WHAT YOU HAVE TO DO: Please produce an exact copy of only the lines from the one with "Task: Select the" through the last one of the material, without pictures.
=====
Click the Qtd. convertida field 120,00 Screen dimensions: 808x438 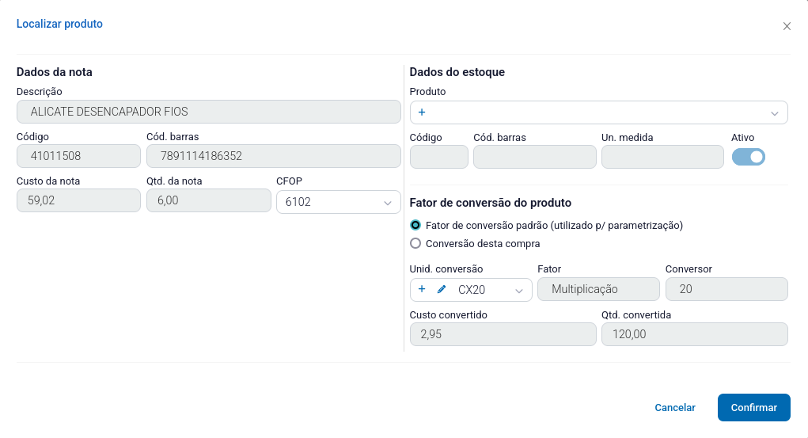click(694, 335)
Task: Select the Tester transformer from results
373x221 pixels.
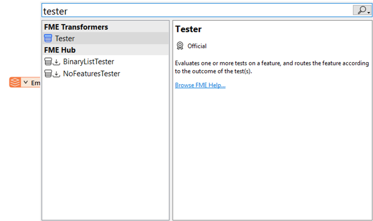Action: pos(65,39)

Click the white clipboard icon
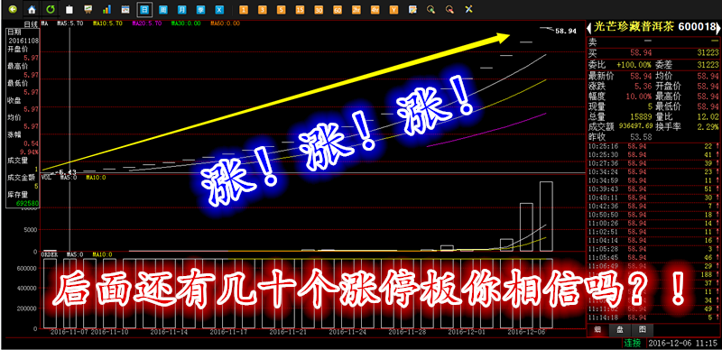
=====
RESULT OF THIS TASK:
Task: Select the Tester transformer from results
373x221 pixels.
Action: pos(65,39)

Click the white clipboard icon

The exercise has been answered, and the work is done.